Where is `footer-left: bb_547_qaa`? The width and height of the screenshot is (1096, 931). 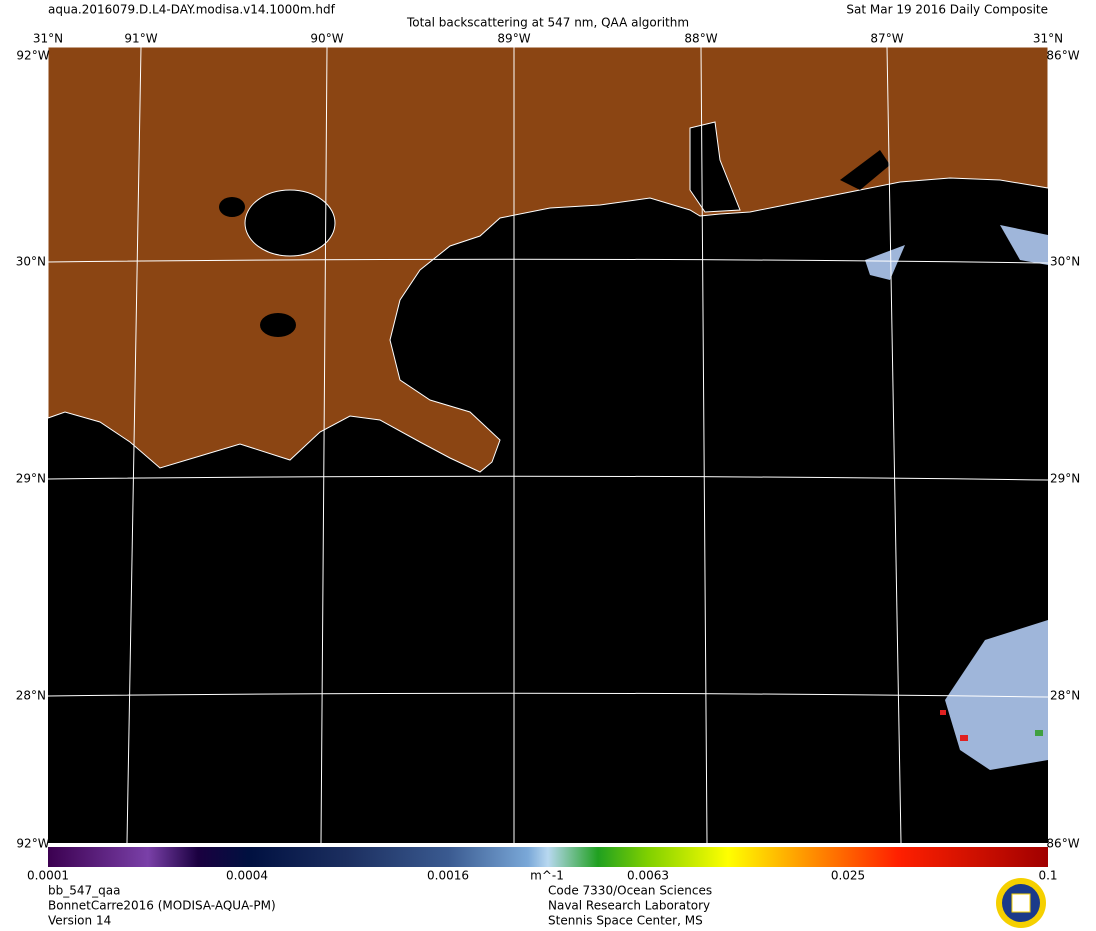
footer-left: bb_547_qaa is located at coordinates (84, 891).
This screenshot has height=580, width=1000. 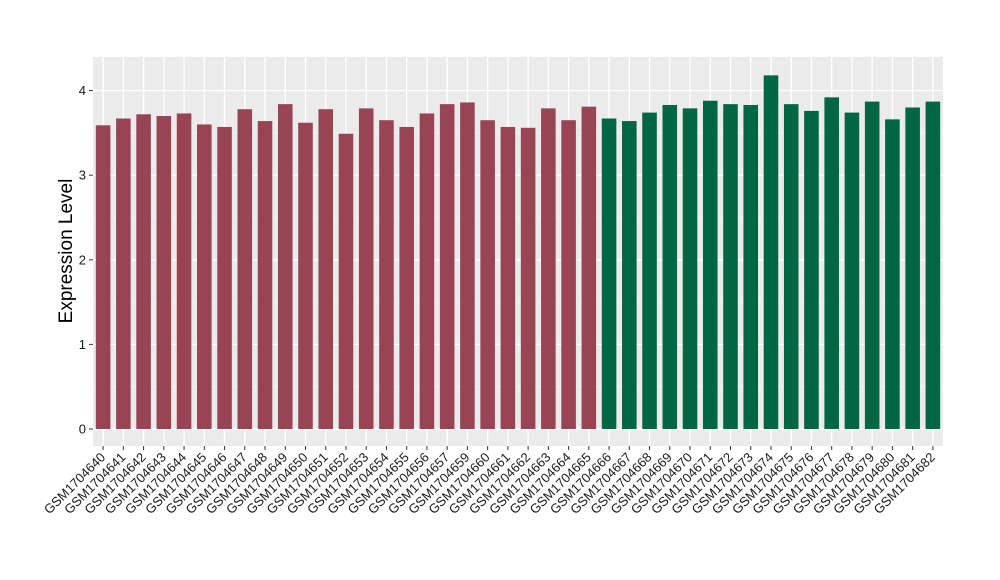 What do you see at coordinates (184, 271) in the screenshot?
I see `bar-GSM1704644` at bounding box center [184, 271].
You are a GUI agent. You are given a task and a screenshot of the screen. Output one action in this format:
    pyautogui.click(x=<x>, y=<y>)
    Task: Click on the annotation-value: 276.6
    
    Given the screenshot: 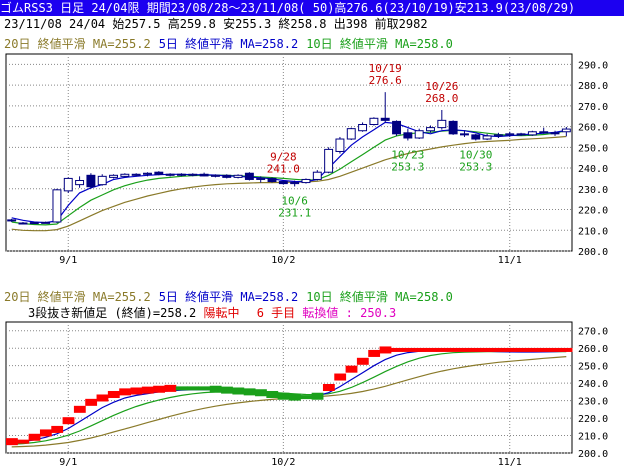 What is the action you would take?
    pyautogui.click(x=386, y=80)
    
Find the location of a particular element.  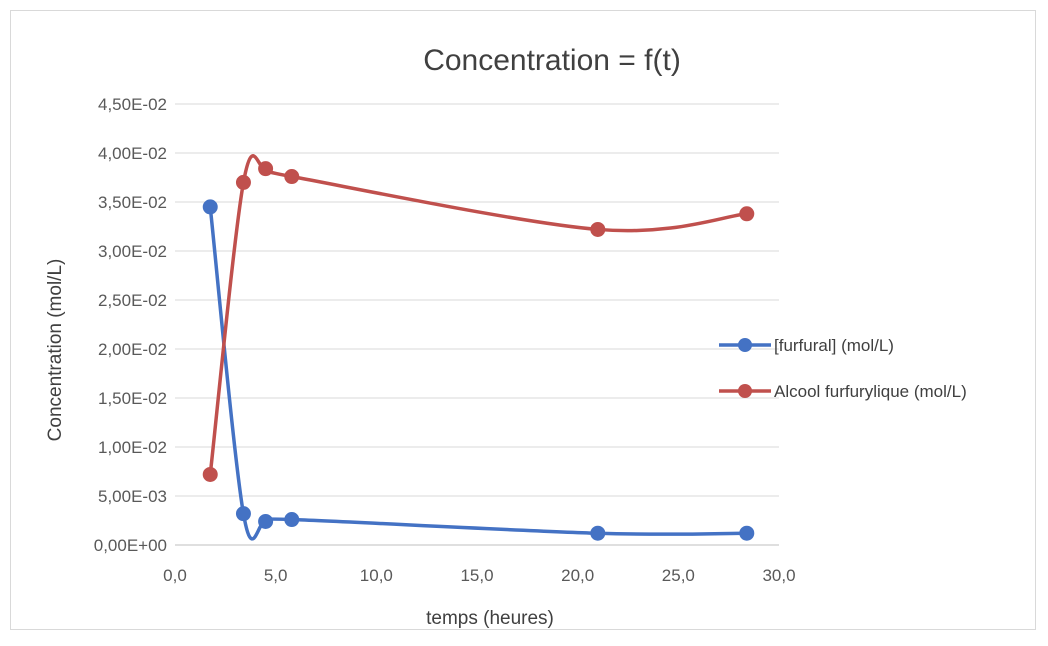

x-tick-label: 10,0 is located at coordinates (376, 576).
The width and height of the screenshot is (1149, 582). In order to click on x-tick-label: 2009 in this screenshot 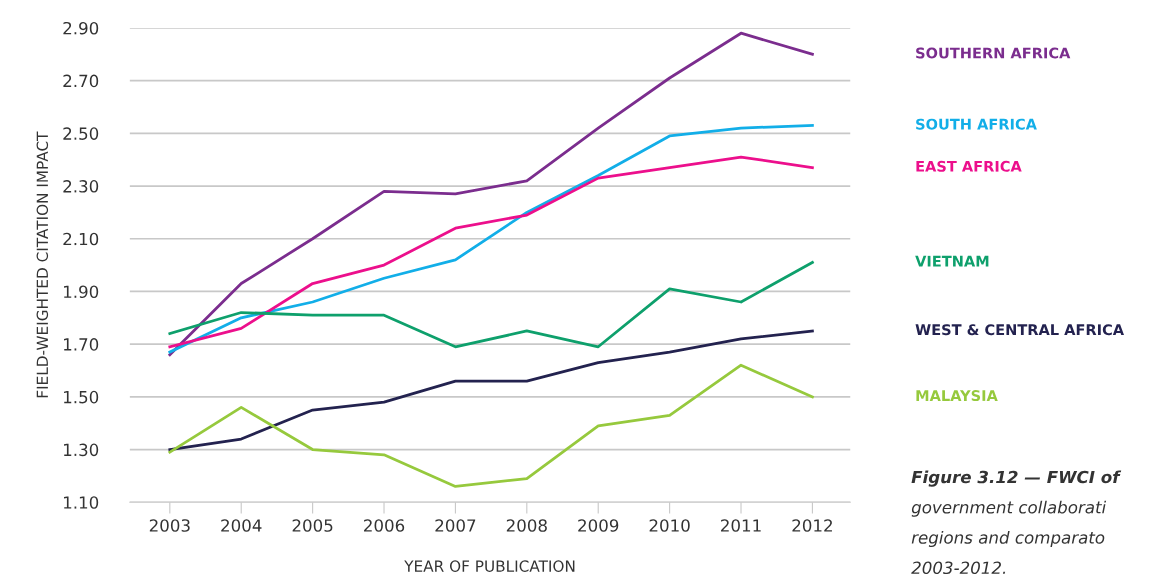, I will do `click(598, 526)`.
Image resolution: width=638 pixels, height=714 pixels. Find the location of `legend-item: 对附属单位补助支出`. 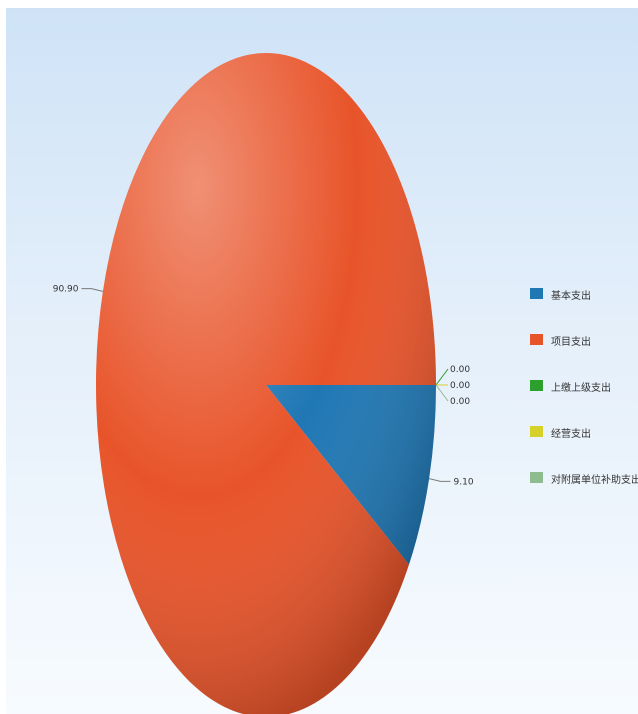

legend-item: 对附属单位补助支出 is located at coordinates (584, 479).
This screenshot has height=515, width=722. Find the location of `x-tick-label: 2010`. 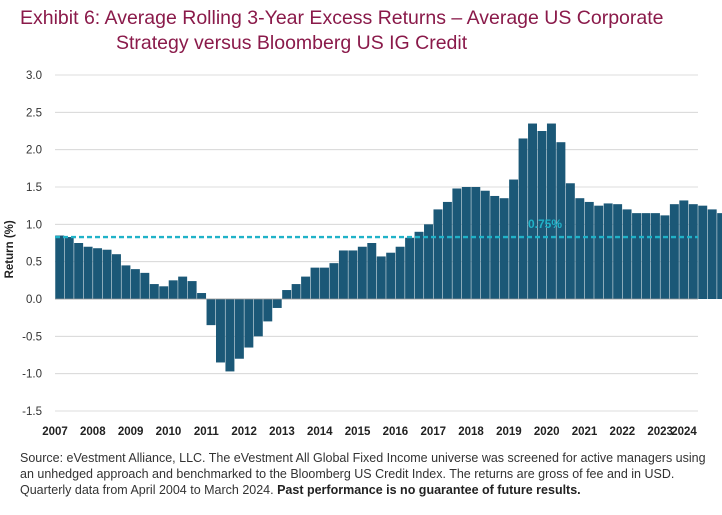

x-tick-label: 2010 is located at coordinates (169, 432).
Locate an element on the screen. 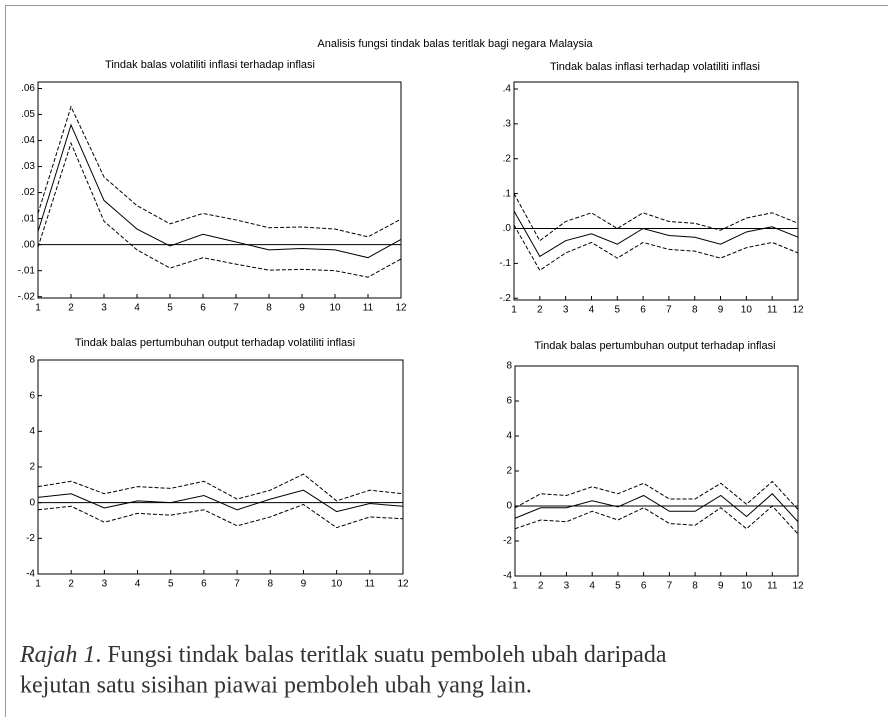 This screenshot has width=888, height=717. y-tick-label: .1 is located at coordinates (508, 194).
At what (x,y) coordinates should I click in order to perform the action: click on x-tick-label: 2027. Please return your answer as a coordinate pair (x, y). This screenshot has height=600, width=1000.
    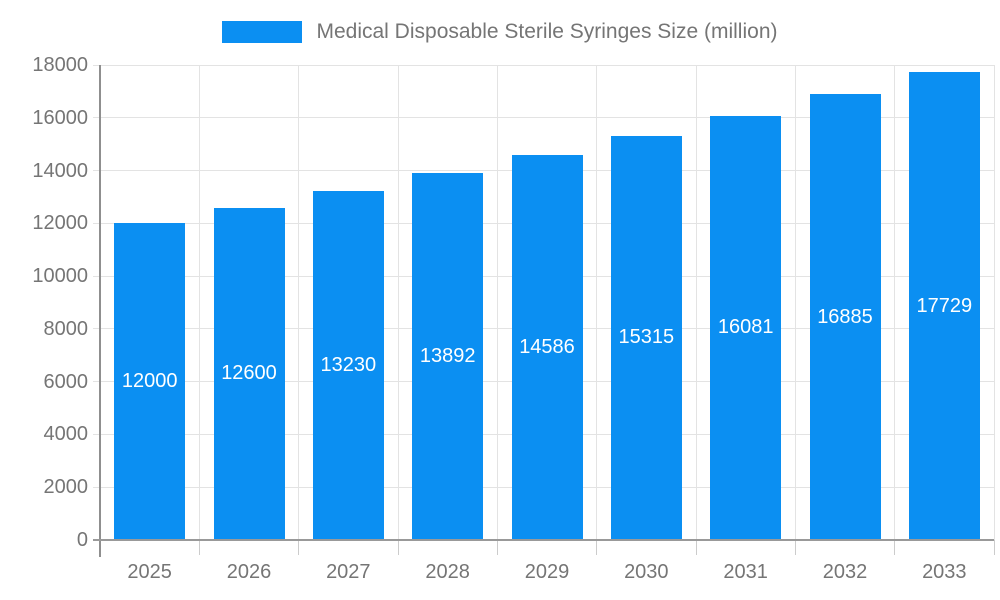
    Looking at the image, I should click on (348, 572).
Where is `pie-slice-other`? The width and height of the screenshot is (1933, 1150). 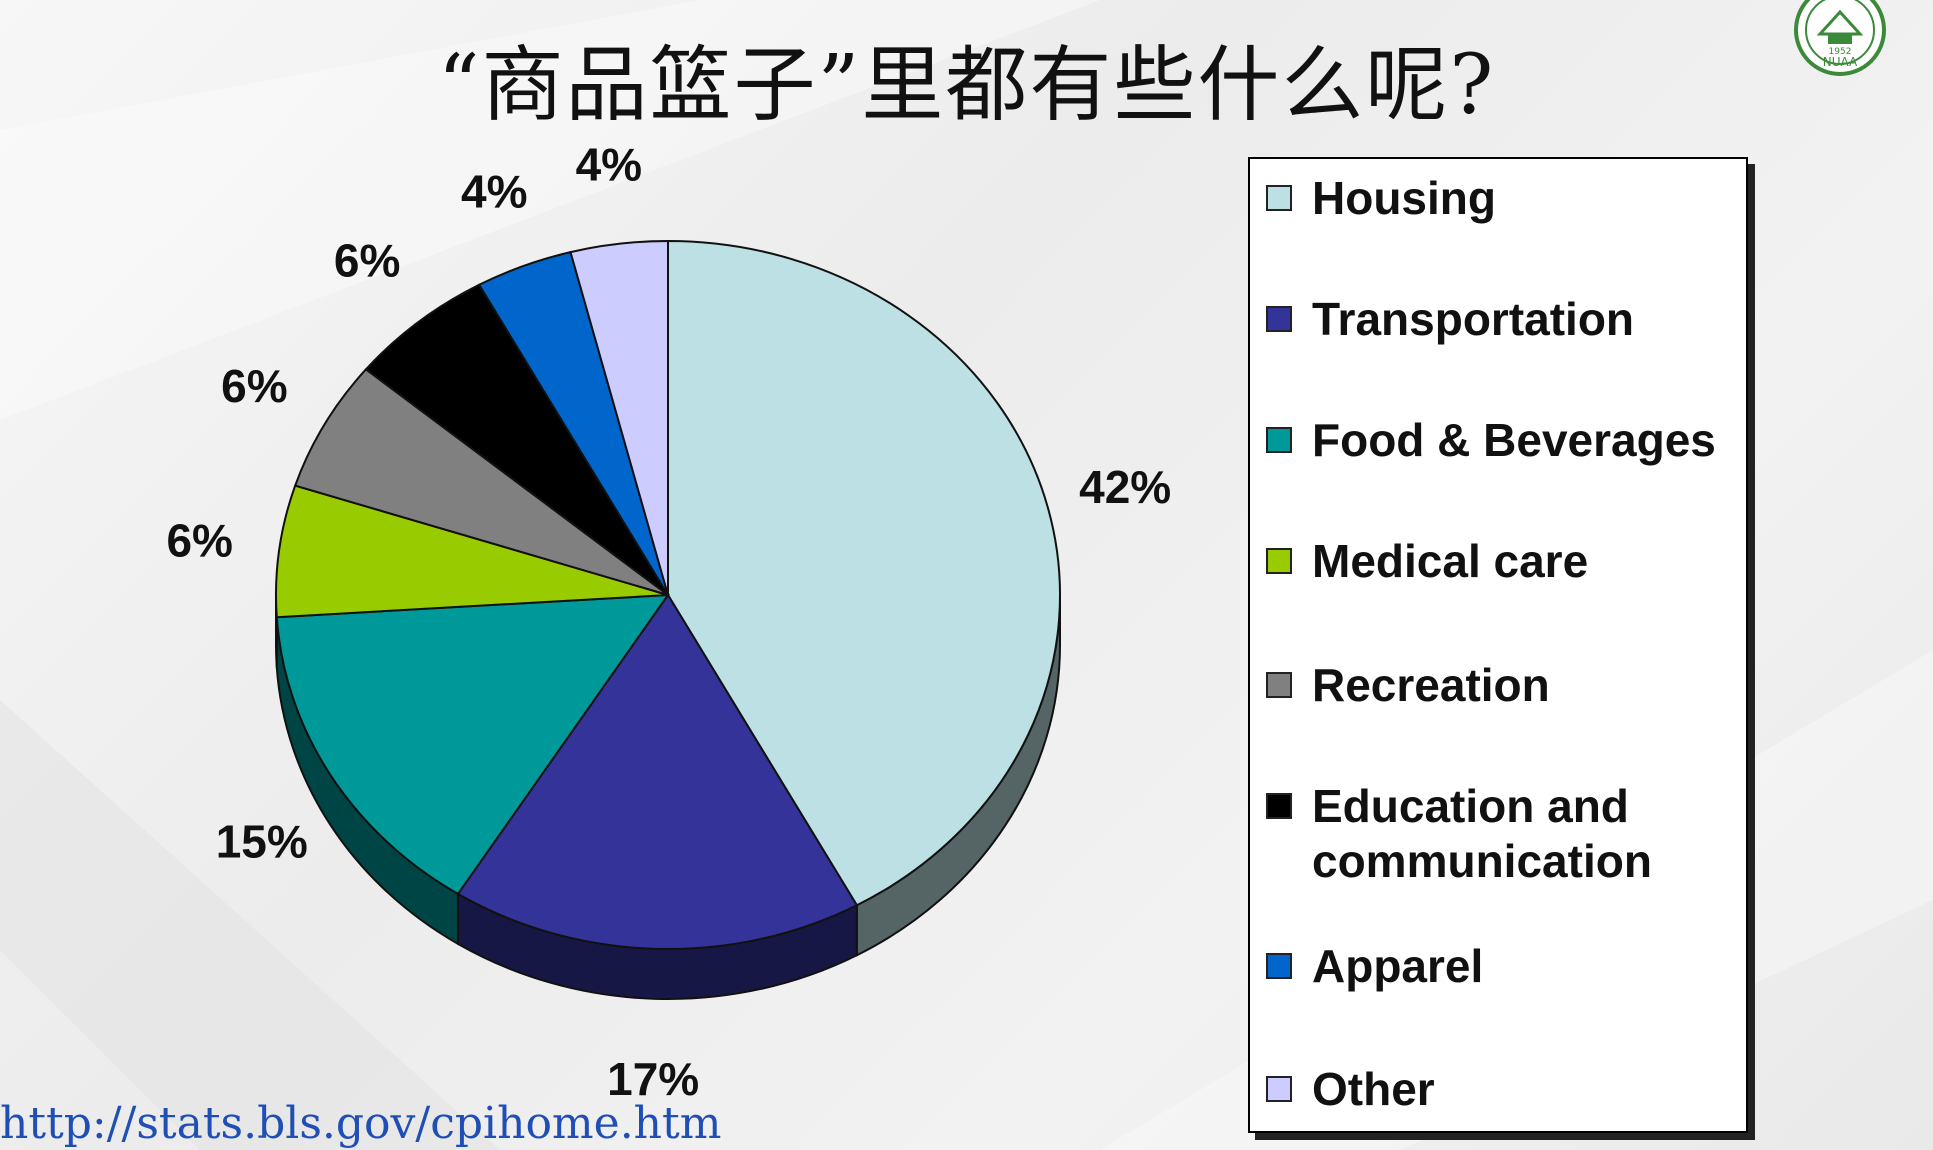 pie-slice-other is located at coordinates (619, 418).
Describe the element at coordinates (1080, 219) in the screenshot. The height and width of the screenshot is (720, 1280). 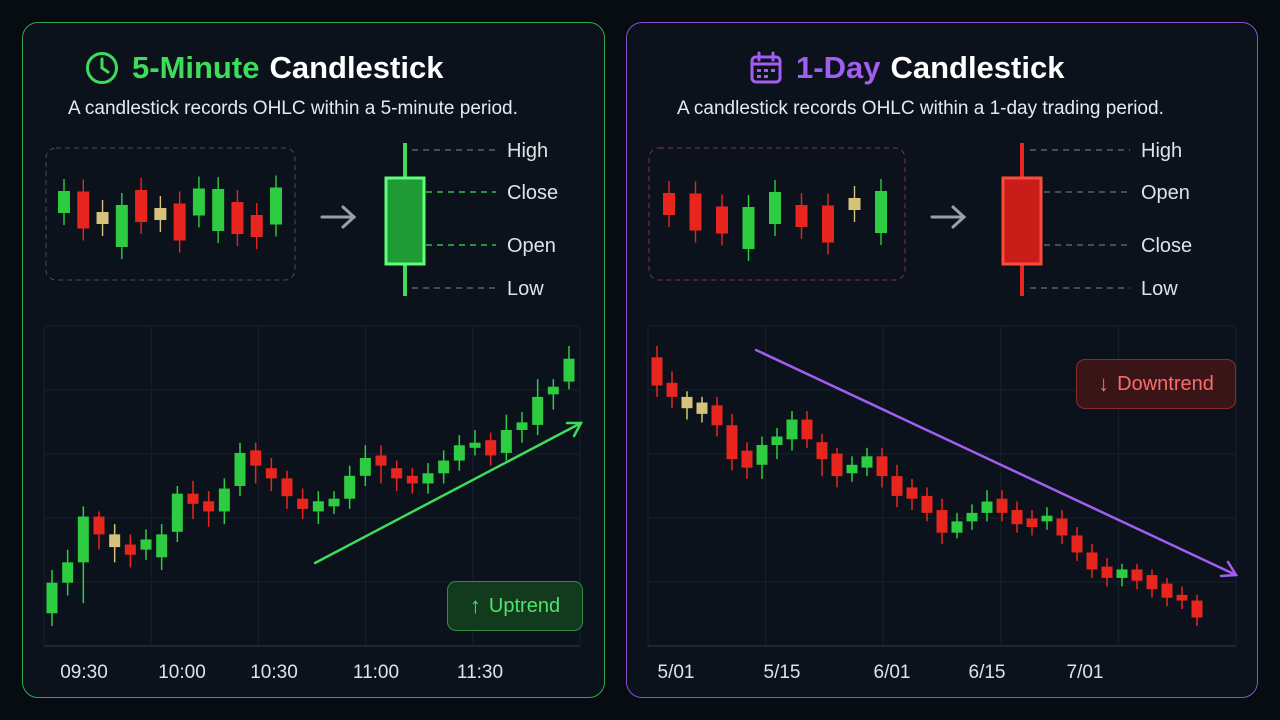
* * * * * * *
● **Task details**:
Set out the listing's lines, from the line with "This screenshot has height=515, width=722." to the line with "x-tick-label: 2010 is", as a Markdown table with columns No. and Line, skipping blank lines. Leave the pictures out of the answer.

● **Your response**:
| No. | Line |
|---|---|
| 1 | This screenshot has height=515, width=722. Find the location of `x-tick-label: 2010`.  |
| 2 | x-tick-label: 2010 is located at coordinates (169, 432). |